Wakefield was politically active and a close associate of both Sir Henry Campbell-Bannerman and H H Asquith, Liberal Prime Ministers. At that time, since bishoprics were Crown appointments, the Prime Minister was the key figure in the process and, in 1907, Campbell-Bannerman nominated Wakefield for Bishop of Chichester. The King, Edward VII, asked Campbell-Bannerman to reconsider the appointment and consult the Archbishop of Canterbury who described Wakefield as 'not a very refined or scholarly or cultured man'. Eventually Charles Ridgway, the Dean of Carlisle, was appointed to Chichester and in 1911, Wakefield was offered and accepted what was seen as the more suitable post of Bishop of Birmingham.

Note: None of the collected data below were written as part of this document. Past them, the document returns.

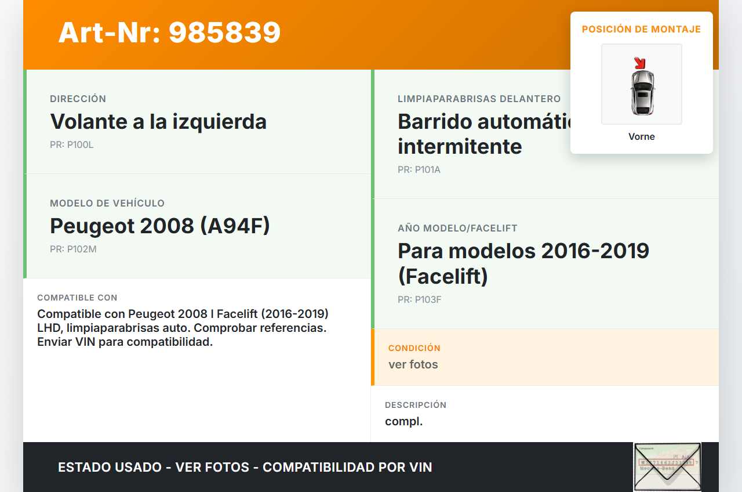Click the Condición section header
Viewport: 742px width, 492px height.
click(x=414, y=348)
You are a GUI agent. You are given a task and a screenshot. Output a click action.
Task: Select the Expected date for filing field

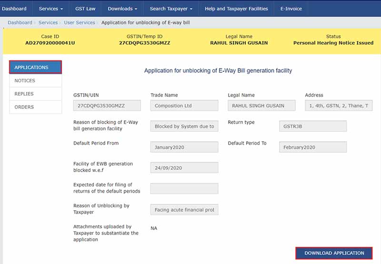tap(184, 189)
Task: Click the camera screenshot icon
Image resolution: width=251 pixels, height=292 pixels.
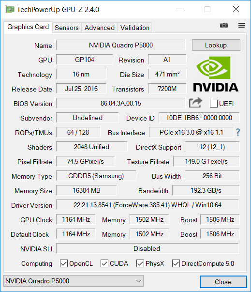Action: (x=223, y=25)
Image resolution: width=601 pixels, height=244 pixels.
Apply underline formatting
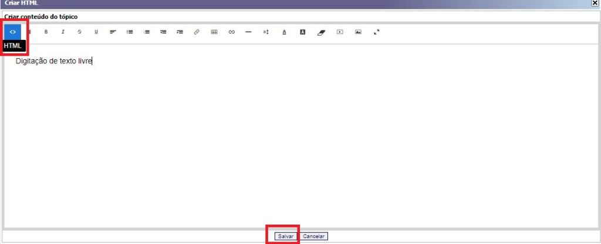[96, 32]
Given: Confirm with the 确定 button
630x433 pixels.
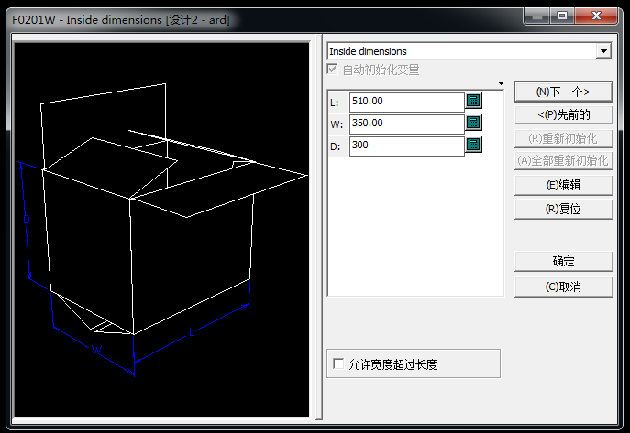Looking at the screenshot, I should 562,261.
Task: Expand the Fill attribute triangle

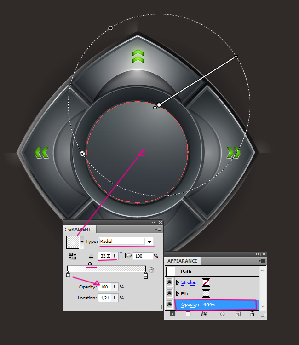Action: point(178,293)
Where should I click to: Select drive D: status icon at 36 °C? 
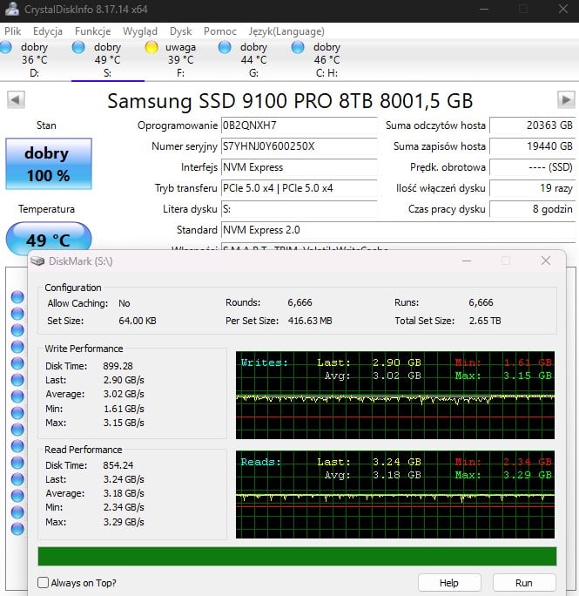coord(6,47)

Between 1908 and 1914, he was the sole Church of England representative on the Executive Committee of the National Service League. Wakefield was a strong supporter of British participation in the First World War. He wrote 'I am quite certain that Germany regards England as her greatest competitor, and if she is at war with her she will wish to inflict upon her the severest defeat possible .... but I feel honestly that on this occasion England goes into battle with clean hands and noble motives'. One of Wakefield's own sons was in the Royal Navy, in command of HMS Lysander in 1914, and both his other sons served in the military including Gilbert who was wounded on the Western Front and later became a playwright. Henry Russell Wakefield was active in recruitment to the forces, notable at a large Town Hall gathering in 1914, and in 1918 was still pressing clergy to volunteer as chaplains. 'I am, frankly, not over-pleased if I find a parish still thoroughly well-staffed with youngish men. I dislike intensely exercising episcopal pressure in these matters; the persuasion of a tender conscience and of a true patriotism should be more than enough.'

During the War, Wakefield once controversially referred to British Roman Catholics as "guests of the nation". This earned him a rebuke from the Roman Catholic Bishop of Clifton, George Burton. Wakefield's Roman Catholic counterpart at Birmingham at the time was Edward Ilsley, under whose metropolitan jurisdiction Clifton Diocese fell.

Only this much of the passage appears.